Par Arthur Jenck et Erik Joly, ABN AMRO Private Banking, Belgique
Les goulets d’étranglement de la chaîne d’approvisionnement se sont encore intensifiés au cours du mois dernier. La flambée des prix de l’énergie rend les consommateurs inquiets au sujet des factures d’énergie à venir à l’approche de l’hiver.
Pour les entreprises, les prix de l’énergie représentent une nouvelle augmentation des coûts en plus des ruptures d’approvisionnement déjà massives. Cela pourrait-il rendre les modèles économiques non rentables et provoquer des arrêts de production généralisés ? Si les entreprises répercutent les hausses de prix sur les consommateurs, cela pourrait-il faire dérailler la reprise post-pandémique ?
Quelle propagation?
On peut évaluer dans quelle mesure les augmentations des prix de l’énergie se propageront dans l’économie et affecteront la consommation et la production à l’avenir. Cela aura également un effet d’amortissement de l’excès d’épargne et du soutien du gouvernement sur la capacité des gens à faire face à ces hausses de prix. Même si, à court terme, un repli de la demande est susceptible d’être limité, les risques sont en grande partie du côté de l’offre, avec plus d’inflation à venir dans les mois à venir. Cela pourrait amplifier les replis de la demande dans le courant 2022. Bien que cela pose des risques à la baisse pour les perspectives économiques, un scenario d’une croissance supérieure à la tendance dans la zone euro et aux États-Unis au cours des prochains trimestres peut être maintenu.
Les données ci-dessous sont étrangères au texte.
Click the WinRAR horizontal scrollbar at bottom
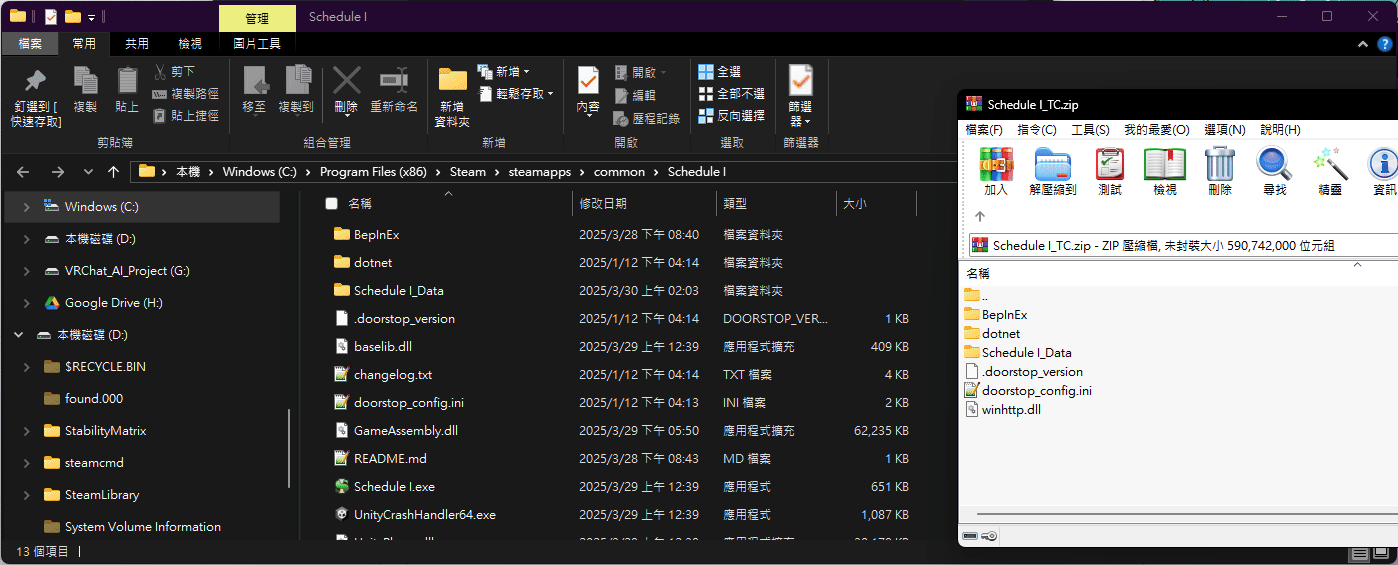 click(1180, 515)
Jusqu’où iront les prix de l’énergie ?
Dans l’ensemble, la pression à la hausse sur les prix de l’énergie persistera pendant l’hiver. Cependant, les prix retomberont d’ici la fin de l’année prochaine. Ils resteront cependant à des niveaux nettement supérieurs à ceux d’il y a un an. Pour le gaz naturel, la récente flambée des prix concernait principalement les contrats à court terme. Le contrat du mois à venir aux Pays-Bas (TTF) atteignait brièvement 160 EUR/MWh. Il se négocie actuellement plus près de 90 EUR/MWh. La flambée des prix s’explique par des stocks exceptionnellement bas à l’approche de l’hiver. Il y a aussi des inquiétudes quant à savoir si l’offre serait suffisante en cas d’hiver froid.
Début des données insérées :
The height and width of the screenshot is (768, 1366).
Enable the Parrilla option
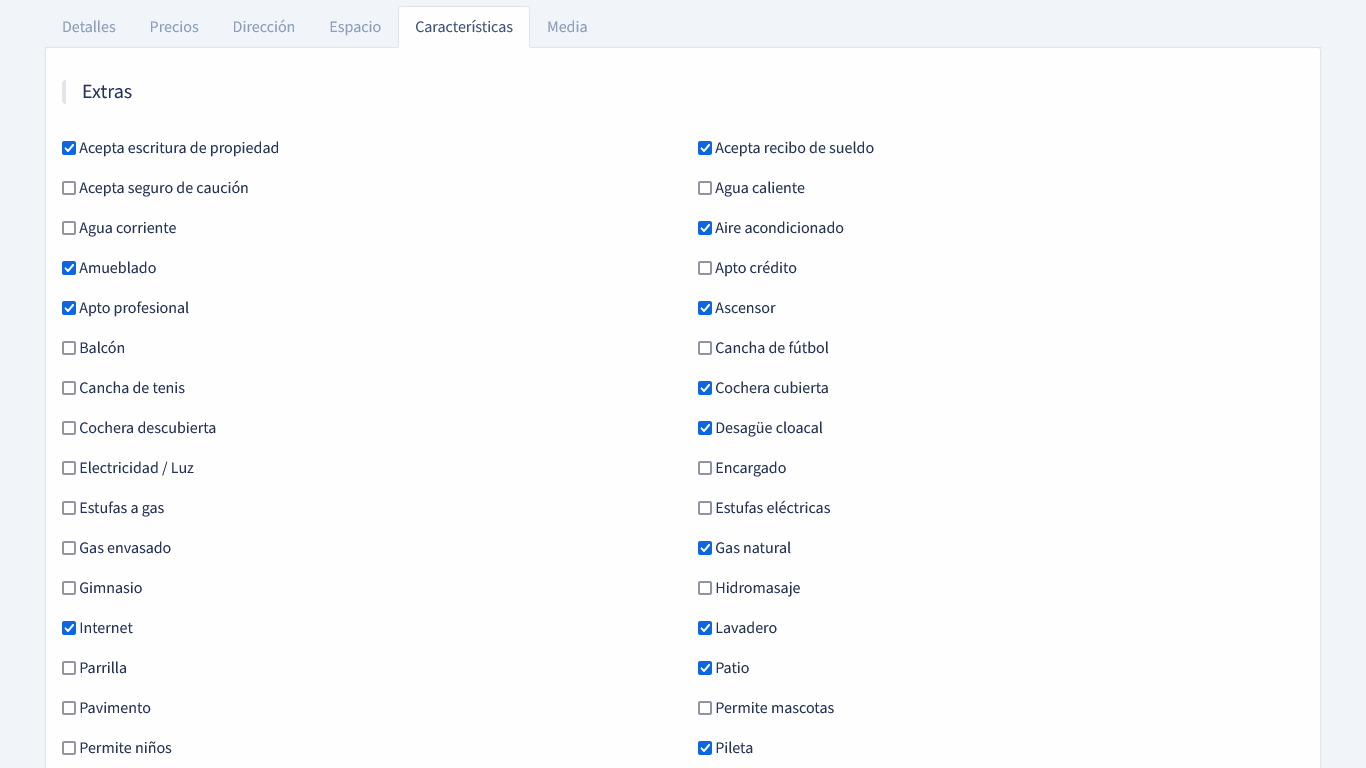click(x=69, y=668)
Les contrats à plus long terme (un an à l’avance) se négocient à des niveaux beaucoup plus bas. Cela suggère que le marché est plus détendu quant à la dynamique de l’offre et de la demande à moyen terme. Cependant, à 55 EUR/MWh, les prix sont encore environ 4 fois plus élevés qu’ils ne l’étaient à la même époque l’an dernier. Une fois l’hiver passé, une baisse des prix pour l’année à venir peut être entrevue, pour retomber à 30 EUR/MWh d’ici fin 2022.C’est le double de leur niveau de l’année dernière à la même époque et 50 % plus élevé que les prévisions précédentes.
Une évolution similaire des prix du pétrole et de l’électricité au cours de l’année à venir est aussi à prévoir. La demande de pétrole devrait continuer d’augmenter, même si une reprise de l’offre via une augmentation de la production de l’OPEP+ est prévue. Cela devrait contribuer à amortir les prix au cours de 2022, mais une prévision de 70 USD/baril (Brent) à la fin de 2022 est encore presque le double du niveau de l’année dernière à cette époque.
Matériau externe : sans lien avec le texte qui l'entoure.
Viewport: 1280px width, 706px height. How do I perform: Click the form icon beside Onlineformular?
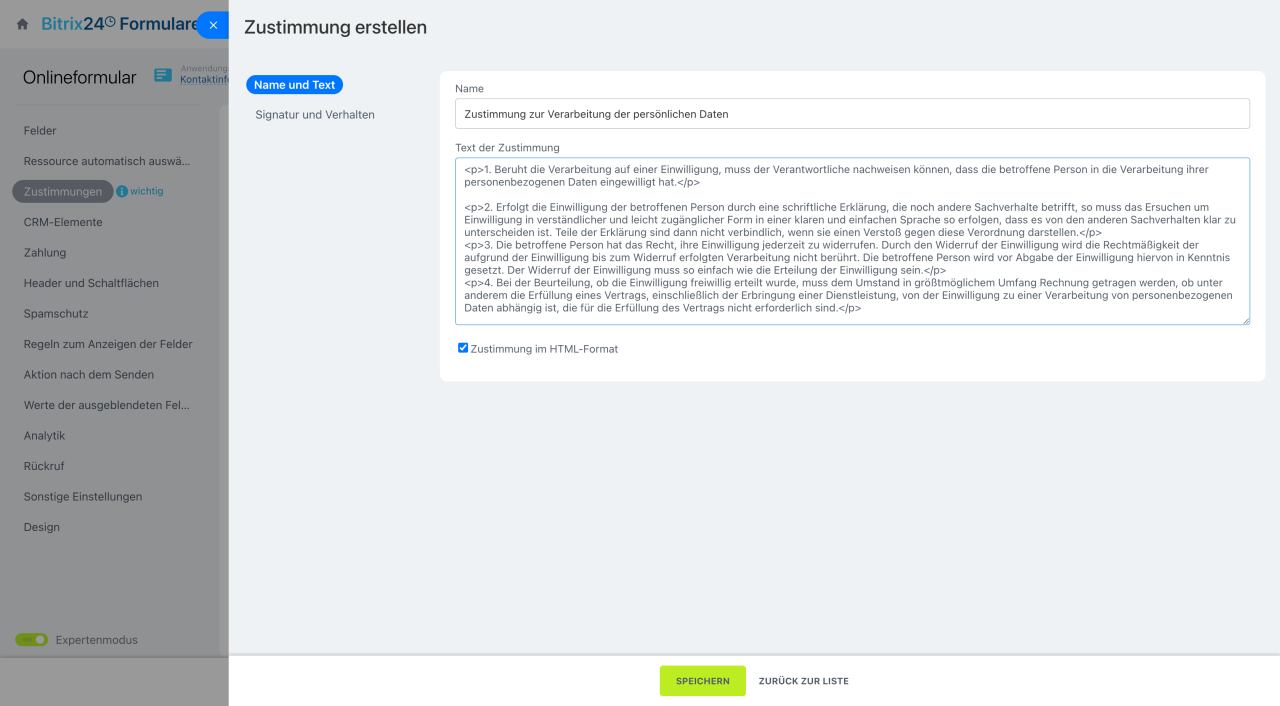163,76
Pour l’électricité, les prix sont également élevés, en raison de l’insuffisance de la production d’énergies renouvelables. Des prix élevés des permis d’émission de charbon, de gaz et de carbone (le cours du carbone se négocie actuellement à environ 60 EUR/tonne dans l’union européenne) sont aussi à l’origine de cette hausse. Les prix de l’électricité évoluent actuellement en grande partie en fonction des prix du gaz. Parallèlement au gaz, les prix de l’électricité devraient baisser une fois l’hiver passé. Mais ils restent quelque peu élevés compte tenu du prix élevé du carbone.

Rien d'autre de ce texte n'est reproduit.